Mayfield, Kentucky has been in the bull’s-eye of Mother Nature’s wrath the past two years. Nineteen months after an EF4 tornado tore through the town, the deadliest in Kentucky’s history, the community was hit with massive flooding this week. Nearly 12″ of rain fell in a 24-hour period, setting a new record. 

The intense rain also came with hail and strong winds. The powerful storm caused life-threatening flooding that gaped open roads and suffocated crops, yet another natural disaster and blow to the western Kentucky community and surrounding land.

“This is my 50th crop that I’m putting out,” says Keith Lowry, a local farmer. “Never in my lifetime have I ever seen over 11″ in a 24-hour period. And we just couldn’t handle it.”

Keith Lowry

Lowry says when he went to bed Tuesday night, they had just received over an inch of much needed rain. The sun had even popped out. The storm then hit in the middle of the night and parked over the area, generating massive amounts of rain. 

“By the time I got into Mayfield on Tuesday morning, which is about 10 miles north of me, it had already rained up to six”, and Mayfield was flooded. “They wouldn’t let you through the streets, cars were drowned out.”

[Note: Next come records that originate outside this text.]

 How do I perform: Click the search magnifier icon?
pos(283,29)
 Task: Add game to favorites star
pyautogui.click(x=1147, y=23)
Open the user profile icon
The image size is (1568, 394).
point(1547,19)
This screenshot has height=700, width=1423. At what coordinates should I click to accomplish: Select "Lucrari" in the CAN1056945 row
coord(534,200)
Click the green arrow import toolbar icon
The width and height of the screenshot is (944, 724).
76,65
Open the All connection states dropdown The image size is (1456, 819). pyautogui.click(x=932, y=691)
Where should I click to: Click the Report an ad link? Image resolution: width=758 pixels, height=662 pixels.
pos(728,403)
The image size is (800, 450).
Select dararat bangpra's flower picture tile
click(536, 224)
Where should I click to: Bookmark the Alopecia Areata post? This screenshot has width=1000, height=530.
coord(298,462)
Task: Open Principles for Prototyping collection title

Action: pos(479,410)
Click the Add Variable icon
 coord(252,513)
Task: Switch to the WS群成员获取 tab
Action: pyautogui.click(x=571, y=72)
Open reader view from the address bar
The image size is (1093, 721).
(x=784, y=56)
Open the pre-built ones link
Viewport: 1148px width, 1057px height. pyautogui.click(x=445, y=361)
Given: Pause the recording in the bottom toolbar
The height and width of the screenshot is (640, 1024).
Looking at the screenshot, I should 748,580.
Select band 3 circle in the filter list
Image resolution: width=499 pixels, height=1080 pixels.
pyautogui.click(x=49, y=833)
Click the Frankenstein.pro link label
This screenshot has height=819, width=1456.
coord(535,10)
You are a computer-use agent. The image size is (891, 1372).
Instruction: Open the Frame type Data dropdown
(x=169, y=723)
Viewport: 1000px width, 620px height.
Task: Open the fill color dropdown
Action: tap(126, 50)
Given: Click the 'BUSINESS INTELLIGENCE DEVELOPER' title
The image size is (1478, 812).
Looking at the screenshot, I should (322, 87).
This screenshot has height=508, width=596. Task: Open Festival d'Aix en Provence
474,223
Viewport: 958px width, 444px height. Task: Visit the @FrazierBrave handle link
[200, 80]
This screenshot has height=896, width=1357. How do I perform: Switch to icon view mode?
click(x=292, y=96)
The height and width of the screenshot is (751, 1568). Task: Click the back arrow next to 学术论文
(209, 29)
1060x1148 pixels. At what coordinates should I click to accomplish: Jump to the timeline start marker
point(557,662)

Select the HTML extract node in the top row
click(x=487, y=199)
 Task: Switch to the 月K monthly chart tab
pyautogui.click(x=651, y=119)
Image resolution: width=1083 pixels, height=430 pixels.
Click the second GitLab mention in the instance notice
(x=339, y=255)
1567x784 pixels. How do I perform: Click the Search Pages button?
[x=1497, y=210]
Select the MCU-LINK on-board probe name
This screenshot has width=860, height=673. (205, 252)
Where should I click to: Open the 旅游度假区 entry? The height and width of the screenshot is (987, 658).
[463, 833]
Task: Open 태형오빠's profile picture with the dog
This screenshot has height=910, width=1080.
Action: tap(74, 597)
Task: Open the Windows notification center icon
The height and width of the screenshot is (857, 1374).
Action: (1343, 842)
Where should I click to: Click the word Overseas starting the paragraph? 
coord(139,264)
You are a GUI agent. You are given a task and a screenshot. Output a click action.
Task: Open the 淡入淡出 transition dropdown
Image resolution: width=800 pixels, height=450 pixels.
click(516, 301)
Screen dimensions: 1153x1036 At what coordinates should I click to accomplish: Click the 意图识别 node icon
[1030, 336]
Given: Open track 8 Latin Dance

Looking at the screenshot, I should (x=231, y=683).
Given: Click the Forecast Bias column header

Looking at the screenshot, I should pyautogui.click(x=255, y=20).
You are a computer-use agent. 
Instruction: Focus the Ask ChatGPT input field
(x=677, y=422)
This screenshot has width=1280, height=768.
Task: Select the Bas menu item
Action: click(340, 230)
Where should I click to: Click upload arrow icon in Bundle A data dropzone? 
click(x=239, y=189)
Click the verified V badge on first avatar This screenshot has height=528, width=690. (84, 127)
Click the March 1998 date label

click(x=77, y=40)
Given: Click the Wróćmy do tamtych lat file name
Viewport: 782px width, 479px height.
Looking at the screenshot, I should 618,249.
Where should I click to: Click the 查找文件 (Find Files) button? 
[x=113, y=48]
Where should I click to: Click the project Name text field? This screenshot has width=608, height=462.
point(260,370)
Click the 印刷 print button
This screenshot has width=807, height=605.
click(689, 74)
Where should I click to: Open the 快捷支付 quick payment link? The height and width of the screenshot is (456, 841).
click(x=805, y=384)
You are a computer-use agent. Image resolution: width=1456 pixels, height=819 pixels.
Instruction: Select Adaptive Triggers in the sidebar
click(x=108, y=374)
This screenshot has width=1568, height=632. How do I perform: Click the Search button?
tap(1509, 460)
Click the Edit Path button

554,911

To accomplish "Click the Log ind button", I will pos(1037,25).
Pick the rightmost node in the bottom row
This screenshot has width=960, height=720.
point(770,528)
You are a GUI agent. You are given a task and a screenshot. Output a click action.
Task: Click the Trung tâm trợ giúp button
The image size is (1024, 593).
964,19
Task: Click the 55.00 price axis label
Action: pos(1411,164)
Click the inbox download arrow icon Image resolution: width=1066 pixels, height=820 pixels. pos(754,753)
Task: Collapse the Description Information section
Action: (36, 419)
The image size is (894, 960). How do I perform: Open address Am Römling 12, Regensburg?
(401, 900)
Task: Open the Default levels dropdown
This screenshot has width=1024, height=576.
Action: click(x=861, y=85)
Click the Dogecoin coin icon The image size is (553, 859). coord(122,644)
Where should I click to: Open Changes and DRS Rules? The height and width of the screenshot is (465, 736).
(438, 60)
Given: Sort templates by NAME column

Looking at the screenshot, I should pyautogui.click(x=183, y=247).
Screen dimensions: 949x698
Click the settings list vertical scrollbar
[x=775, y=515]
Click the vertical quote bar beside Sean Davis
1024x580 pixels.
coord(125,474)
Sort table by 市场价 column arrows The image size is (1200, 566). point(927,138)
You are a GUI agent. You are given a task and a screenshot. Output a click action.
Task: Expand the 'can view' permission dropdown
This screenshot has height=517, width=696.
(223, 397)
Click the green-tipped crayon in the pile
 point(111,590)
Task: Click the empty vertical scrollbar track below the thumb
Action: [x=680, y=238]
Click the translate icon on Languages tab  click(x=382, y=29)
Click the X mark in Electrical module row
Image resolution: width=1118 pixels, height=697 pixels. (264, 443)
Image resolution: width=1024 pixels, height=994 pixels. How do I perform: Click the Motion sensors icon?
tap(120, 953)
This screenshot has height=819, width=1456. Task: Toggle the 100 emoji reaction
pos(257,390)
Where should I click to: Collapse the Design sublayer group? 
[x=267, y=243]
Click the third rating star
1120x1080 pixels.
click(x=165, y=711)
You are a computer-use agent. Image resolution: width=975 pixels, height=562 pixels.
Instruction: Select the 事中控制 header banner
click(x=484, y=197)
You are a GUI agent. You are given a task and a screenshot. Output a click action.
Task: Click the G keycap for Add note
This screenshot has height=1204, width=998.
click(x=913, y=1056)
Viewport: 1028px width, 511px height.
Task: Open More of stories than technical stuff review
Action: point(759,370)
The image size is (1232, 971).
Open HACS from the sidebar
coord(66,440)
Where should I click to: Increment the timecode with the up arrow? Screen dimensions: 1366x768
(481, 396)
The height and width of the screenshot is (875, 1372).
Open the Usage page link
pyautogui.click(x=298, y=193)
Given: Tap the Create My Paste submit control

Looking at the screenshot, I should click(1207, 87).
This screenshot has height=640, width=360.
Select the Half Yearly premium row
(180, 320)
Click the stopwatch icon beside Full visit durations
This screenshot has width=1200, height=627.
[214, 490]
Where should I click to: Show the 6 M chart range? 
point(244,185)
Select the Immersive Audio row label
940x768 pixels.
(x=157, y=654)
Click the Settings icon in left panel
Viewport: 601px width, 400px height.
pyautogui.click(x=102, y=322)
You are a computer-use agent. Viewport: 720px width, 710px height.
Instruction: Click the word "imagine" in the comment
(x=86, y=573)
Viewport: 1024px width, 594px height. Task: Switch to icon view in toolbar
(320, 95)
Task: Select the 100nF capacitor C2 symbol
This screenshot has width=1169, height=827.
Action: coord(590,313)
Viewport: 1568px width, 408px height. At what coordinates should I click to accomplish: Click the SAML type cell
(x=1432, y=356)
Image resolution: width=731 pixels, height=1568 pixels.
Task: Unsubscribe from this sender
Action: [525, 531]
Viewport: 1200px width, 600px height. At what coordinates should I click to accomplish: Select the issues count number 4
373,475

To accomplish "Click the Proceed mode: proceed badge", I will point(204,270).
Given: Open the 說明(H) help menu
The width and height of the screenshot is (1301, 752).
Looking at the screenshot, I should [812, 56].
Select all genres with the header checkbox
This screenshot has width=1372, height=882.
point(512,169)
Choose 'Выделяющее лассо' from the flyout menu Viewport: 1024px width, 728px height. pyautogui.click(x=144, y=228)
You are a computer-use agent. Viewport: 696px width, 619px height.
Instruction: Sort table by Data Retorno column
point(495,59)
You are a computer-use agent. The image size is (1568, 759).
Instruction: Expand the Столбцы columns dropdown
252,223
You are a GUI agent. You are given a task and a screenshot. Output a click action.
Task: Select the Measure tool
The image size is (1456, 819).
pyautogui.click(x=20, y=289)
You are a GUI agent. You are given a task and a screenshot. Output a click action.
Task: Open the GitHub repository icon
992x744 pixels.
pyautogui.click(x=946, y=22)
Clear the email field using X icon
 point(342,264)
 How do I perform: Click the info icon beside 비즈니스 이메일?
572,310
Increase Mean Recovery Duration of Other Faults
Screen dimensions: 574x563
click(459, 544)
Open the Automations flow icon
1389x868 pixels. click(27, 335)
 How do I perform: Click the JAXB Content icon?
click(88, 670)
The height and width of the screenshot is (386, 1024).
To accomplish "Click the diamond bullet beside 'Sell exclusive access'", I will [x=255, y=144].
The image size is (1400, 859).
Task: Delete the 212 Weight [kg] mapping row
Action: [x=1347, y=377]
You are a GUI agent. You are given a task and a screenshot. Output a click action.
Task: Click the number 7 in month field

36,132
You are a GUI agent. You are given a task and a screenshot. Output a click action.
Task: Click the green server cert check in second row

Lowry says the rain didn’t budge all day, and with trees covering roads, and flood waters rising, Lowry and other farmers brought their tractors to try to help clear roads the best they could.

“Up in our lower bottoms, we call it our creek bottoms, we had over 4′ of water across the bridges,” says Lowry. “I could get across it on the tractor, but no cars were able to cross, and by dinner on Wednesday it finally quit raining. The water didn’t leave until later that night sometime.”

Lowry’s ground in the bottoms held the water for hours, and he’s now trying to assess the losses on his farms. Only about 10% of Lowry’s ground is located in the bottom area, but other farmers have more.

“The corn is going to be fine, the water was probably 6′ up on some of my corn in the bottoms, but the water receded slowly on that, which is good. When it goes back in the creek fast, that pulls the corn with it, but it did not do that this time,” says Lowry. “Now the soybeans didn’t fair as good.